Sorry to hear that, ang, I know it probably doesn't feel like it right now, but you will get over this and you will see that she was not worth getting this depressed over. Instead of starving yourself, spend some time doing things just for yourself, stuff you've been putting off. See old friends, work out (hard, it's good for the stress) spend some time with your family if you have some, do fun stuff. Do things that you couldn't do with her. In otherwords, be selfish for a while. Someday you will see that she was not the girl/woman you had hoped she was, and it won't hurt so much. You might even be relieved that you dodged that bullet.




True. But there's hardly a steadfast rule for being a jackass, either.



Maybe he doesn't have anybody close to him. Maybe he considers a lot of the posters here, his 'friends.' His join date goes back nearly five years.

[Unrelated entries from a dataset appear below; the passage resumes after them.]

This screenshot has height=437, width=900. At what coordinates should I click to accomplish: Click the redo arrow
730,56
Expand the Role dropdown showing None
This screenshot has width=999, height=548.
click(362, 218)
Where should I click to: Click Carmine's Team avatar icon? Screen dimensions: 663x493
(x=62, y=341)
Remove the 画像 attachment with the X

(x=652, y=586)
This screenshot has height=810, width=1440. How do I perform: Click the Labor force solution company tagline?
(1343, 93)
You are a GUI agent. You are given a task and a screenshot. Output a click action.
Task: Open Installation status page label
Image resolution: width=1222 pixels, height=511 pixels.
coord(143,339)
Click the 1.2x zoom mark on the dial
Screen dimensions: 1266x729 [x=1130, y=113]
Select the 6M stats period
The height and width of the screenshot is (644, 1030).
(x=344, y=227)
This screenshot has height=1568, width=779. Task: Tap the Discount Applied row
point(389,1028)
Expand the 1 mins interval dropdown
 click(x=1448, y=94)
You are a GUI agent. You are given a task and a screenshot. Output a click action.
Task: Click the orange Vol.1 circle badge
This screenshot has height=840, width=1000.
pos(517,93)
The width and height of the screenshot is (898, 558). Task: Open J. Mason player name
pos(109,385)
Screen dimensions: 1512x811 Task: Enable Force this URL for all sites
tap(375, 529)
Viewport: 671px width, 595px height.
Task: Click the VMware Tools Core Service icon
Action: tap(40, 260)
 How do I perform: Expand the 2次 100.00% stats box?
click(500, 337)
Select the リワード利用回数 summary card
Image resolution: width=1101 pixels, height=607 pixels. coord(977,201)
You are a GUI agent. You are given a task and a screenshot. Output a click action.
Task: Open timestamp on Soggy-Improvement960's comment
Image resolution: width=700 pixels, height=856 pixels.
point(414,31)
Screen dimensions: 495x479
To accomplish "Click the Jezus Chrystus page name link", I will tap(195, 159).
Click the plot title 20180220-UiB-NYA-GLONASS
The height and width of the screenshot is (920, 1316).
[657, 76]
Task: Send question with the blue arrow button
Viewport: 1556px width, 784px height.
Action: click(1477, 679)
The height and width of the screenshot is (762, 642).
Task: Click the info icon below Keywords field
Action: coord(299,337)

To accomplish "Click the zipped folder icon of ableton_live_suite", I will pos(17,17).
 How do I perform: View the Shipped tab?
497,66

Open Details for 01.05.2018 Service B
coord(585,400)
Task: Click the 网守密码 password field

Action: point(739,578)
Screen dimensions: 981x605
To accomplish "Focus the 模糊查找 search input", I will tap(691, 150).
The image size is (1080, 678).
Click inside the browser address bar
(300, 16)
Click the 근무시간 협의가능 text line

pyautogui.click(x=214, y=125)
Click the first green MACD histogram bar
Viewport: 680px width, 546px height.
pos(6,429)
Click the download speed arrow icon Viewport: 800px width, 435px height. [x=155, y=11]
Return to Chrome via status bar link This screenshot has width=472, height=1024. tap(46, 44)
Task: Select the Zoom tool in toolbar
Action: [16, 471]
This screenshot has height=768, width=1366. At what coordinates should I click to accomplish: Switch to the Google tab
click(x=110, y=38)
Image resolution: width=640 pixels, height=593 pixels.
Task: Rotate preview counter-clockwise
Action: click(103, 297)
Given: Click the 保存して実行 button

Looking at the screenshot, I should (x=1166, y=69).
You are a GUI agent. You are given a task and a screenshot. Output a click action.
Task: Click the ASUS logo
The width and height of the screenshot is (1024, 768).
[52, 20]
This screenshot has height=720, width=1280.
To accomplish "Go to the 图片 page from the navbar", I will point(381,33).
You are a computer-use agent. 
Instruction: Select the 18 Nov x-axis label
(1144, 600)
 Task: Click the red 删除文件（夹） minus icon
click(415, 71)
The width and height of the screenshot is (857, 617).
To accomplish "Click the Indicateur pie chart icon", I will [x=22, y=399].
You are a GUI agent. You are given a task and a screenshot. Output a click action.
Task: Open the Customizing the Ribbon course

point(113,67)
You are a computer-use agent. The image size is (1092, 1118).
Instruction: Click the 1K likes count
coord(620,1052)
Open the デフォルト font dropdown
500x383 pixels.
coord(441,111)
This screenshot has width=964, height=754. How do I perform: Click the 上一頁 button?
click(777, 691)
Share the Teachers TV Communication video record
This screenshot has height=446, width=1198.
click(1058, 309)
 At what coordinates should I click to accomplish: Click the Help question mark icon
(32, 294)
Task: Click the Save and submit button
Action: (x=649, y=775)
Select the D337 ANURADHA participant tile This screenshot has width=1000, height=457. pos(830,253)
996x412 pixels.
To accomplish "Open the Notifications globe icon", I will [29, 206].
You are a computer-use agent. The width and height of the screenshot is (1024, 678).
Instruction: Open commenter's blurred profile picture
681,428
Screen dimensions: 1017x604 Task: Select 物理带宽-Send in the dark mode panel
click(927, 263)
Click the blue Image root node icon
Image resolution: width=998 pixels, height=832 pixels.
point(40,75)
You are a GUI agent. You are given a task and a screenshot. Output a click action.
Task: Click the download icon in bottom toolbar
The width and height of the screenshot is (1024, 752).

Maybe he thought some of the people he's talked to all this time would like to know he's leaving, and why. Maybe instead of being a jackass and increasing his pain, you could just ignore threads like this.


Then the internet wouldn't exist. :o Whenever someone asks a question online, anonymous people feel a need to answer it in the most sarcastic, bitter way possible. Not saying it's right, but hey.
 
Ang, your 21 dude...you got your whole life ahead of you. Let that skank go off with a 30 year old...I am sure you can find better.
 
Then the internet wouldn't exist. :o Whenever someone asks a question online, anonymous people feel a need to answer it in the most sarcastic, bitter way possible. Not saying it's right, but hey.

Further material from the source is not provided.